Monday, March 22, 2010

The Amazing Technicolor Healthcare Reform (Plus Students!)

It's not the healthcare bill, to be signed into law tomorrow by Pres. Obama, that the progressive in me wanted. But the pragmatist in me is pretty happy with the basic provisions (pending reconciliation [reconciliation bill text is here]).

I think, though, that this has to be an ongoing dialogue. I don't mean that we ought to listen to idiots like Nunes or Bachmann. That's not dialogue and they're not interested in one anyway. And I don't mean the silly puffery by some Republicans about repealing the law next year. Frum has the answer to that one.
No illusions please: This bill will not be repealed. Even if Republicans scored a 1994 style landslide in November, how many votes could we muster to re-open the “doughnut hole” and charge seniors more for prescription drugs? How many votes to re-allow insurers to rescind policies when they discover a pre-existing condition? How many votes to banish 25 year olds from their parents’ insurance coverage? And even if the votes were there – would President Obama sign such a repeal?
I mean simply that the new law provides a shifting framework for rethinking healthcare in the US. It resolves some standing issues of efficiency and fairness but doesn't reform the basic structure. Maybe that basic structure has to change as well, maybe not. Either way, policy changes come incrementally in the US and this necessitates attentiveness to policy. Tinkering around the edges can sometimes start to work its way towards the center. This goes for proponents and opponents.

The student loan initiative bundled into the healthcare bill is also a big win. It's a solid move in the right direction towards figuring out how to get a good college education without everyone going into massive, unpayable debt to each other. Like jobs, like healthcare, like the banking sector, like immigration reform, like the national debt, and like the various pressing foreign policy fronts, the cost of college education is a festering problem that the current administration has also tackled directly.

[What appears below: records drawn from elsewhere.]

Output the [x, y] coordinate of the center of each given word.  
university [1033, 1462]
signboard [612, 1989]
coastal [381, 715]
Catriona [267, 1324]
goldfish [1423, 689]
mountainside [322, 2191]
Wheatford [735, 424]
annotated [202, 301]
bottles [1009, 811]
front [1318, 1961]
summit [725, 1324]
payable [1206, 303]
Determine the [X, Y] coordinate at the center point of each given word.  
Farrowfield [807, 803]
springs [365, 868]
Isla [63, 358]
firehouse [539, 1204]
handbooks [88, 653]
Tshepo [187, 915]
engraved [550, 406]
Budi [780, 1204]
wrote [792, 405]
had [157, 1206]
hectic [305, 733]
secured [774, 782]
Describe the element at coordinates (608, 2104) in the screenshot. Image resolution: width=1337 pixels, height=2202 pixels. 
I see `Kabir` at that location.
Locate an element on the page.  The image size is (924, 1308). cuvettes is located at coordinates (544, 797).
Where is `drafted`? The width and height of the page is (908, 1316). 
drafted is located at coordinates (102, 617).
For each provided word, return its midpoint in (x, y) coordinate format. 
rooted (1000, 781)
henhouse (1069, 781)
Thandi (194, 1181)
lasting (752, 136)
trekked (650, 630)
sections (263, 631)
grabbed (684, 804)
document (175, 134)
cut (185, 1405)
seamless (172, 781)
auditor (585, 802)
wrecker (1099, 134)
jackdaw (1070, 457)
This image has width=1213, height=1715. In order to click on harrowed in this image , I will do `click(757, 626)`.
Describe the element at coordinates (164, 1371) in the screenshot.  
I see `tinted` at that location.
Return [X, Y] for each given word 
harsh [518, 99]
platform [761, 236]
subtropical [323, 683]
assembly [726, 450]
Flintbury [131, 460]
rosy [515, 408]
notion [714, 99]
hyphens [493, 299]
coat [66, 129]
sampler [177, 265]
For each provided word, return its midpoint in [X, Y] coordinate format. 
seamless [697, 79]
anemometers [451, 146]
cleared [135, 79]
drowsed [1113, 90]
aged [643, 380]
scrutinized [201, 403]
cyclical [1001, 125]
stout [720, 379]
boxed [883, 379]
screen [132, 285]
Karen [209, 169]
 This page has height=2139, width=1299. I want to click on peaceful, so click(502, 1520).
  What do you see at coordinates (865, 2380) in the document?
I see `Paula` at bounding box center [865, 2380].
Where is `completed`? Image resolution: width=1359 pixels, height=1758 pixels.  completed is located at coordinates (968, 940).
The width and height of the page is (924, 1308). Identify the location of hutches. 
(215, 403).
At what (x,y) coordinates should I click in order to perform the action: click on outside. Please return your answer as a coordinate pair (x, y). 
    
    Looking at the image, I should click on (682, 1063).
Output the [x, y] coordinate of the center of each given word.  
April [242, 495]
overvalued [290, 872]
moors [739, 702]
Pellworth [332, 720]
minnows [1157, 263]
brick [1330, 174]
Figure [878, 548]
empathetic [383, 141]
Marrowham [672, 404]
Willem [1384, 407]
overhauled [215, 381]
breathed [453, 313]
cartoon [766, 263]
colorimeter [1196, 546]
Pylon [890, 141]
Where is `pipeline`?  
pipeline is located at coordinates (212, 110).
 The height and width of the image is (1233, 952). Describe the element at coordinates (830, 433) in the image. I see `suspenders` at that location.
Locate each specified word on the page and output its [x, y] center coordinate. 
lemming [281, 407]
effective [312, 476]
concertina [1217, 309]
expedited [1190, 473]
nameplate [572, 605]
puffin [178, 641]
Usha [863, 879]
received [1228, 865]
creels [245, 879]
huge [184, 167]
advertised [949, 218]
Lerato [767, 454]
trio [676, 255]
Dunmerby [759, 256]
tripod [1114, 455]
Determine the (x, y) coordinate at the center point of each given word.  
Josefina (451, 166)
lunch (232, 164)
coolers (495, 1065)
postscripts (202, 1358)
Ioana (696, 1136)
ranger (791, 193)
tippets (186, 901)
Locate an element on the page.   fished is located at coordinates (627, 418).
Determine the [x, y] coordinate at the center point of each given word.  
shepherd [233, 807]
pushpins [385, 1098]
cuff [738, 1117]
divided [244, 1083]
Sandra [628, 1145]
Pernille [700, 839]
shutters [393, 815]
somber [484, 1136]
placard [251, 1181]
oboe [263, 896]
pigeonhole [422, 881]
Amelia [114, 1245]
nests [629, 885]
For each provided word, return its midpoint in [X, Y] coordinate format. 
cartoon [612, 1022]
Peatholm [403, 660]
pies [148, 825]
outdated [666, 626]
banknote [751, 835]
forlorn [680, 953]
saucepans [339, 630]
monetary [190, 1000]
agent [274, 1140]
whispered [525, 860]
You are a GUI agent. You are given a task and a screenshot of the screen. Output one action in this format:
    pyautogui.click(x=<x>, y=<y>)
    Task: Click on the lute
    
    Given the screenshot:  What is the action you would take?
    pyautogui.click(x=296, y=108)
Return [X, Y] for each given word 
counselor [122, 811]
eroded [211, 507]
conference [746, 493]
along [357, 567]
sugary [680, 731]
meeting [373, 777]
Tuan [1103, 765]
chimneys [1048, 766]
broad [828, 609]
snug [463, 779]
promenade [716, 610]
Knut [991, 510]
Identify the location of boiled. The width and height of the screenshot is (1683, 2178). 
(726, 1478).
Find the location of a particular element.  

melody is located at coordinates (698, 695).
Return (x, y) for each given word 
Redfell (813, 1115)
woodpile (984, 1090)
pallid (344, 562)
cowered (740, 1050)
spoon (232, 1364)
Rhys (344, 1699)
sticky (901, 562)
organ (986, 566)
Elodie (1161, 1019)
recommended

Here's Obama speaking to House Democrats on Saturday (cited by Krugman):
Every once in a while a moment comes where you have a chance to vindicate all those best hopes that you had about yourself, about this country, where you have a chance to make good on those promises that you made ... And this is the time to make true on that promise. We are not bound to win, but we are bound to be true. We are not bound to succeed, but we are bound to let whatever light we have shine.
And I don't think Krugman is exaggerating:
This is, of course, a political victory for President Obama, and a triumph for Nancy Pelosi, the House speaker. But it is also a victory for America’s soul. In the end, a vicious, unprincipled fear offensive failed to block reform. This time, fear struck out.
This is a win on substance, form, and the representation of both.

3 comments:

Cheryl Rofer said...

The student loan reform will take free money from bankers and give it to students.

Quite a win.

troutsky said...

The great tragedy of our times is peoples low expectations.Too little too late is considered a victory when people are inured to outright reversals.

Anonymous said...

My guess is that the Republicans will pull a 1994 style sweep. They may even pick up as many as 10 Senate seats. Once they control appropriations, they can break the implementation process and render a bunch of it unworkable.

The problem with the bill as passed is that it is a massive Medicare cut. The Democrats had to repeal their catastrophic plan back in the 1980s due to seniors going ballistic. Seniors are going to go ballistic when these Medicare cuts come into play.

Obama himself said that you can't do something like health care with 50%+1. You can't govern that way. It's a shame.

BTW, the student loan program is not going to give money back to students. The spread between what the US borrows and the lending rate will be used to pay some of the costs of health care. From what I understand, that's about $90B per year.